Screening of HighStem (top 25% CytoTRACE-scored cells) signature genes
To identify key signature genes of the HighStem subpopulation, we employed an integrated machine learning approach combining six algorithms: random forest, LASSO, Boruta, and decision tree (DT), Adaptive Best Subset Selection (ABESS), and Gradient Boosting Machine (GBM). These methods were chosen for their complementary strengths in feature selection and bias reduction.
Random forest89 and Boruta90 (a random forest-based wrapper algorithm) were used to rank gene importance. LASSO regression91 applied L1 regularization to eliminate redundant features, while decision tree92 analysis provided interpretable hierarchical classification. ABESS93, a recently developed algorithm that performs optimal subset selection with theoretical guarantees, was introduced to further refine the gene set while avoiding overfitting or selection bias. Meanwhile, the GBM algorithm94, an ensemble learning method that builds additive models in a forward stage-wise fashion using decision trees, was applied to capture complex nonlinear relationships between genes and stemness phenotypes.Genes identified by all four methods were considered hub HighStem markers, and their intersection was visualized using a Venn diagram.
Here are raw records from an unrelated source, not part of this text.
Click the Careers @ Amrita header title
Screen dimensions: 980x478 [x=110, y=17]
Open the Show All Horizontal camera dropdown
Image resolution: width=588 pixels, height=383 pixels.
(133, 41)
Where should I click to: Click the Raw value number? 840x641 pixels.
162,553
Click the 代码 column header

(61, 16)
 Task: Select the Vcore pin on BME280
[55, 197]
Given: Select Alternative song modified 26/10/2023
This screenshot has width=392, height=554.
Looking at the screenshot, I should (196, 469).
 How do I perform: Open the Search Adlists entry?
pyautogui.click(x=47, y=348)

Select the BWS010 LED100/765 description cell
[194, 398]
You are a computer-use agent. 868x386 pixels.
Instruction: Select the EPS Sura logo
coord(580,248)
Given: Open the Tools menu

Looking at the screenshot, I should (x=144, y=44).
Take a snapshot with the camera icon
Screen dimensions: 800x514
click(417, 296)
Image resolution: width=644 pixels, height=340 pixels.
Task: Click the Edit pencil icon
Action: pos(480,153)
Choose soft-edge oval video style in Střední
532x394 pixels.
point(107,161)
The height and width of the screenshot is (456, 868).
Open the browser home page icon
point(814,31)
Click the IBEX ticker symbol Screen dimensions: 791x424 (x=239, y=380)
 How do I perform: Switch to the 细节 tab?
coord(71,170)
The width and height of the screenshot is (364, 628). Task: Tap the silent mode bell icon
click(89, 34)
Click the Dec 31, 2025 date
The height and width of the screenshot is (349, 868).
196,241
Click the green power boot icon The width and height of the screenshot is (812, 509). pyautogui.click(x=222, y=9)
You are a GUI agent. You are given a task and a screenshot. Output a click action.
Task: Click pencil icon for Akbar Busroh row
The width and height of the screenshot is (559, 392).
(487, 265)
Machine learning benchmark models for HighStem features
To identify the most effective predictive model for HighStem features at the single-cell level, we benchmarked nine machine learning algorithms using the “mlr3” R package. The models included k-nearest neighbor (KNN), linear discriminant analysis (LDA), naive Bayes (NB), random forest (Ranger), recursive partitioning and regression trees (RPART), support vector machine (SVM), and extreme gradient boosting (XGBoost). Cells classified as HighStem were used as positive samples, and LowStem cells served as controls. The dataset was randomly split into training (80%) and test (20%) sets. Hyperparameter tuning was conducted using five-fold internal cross-validation (CV), and model generalization was evaluated via ten-fold external CV. The model with the highest average area under the curve (AUC) was selected as the optimal framework for HighStem signature prediction.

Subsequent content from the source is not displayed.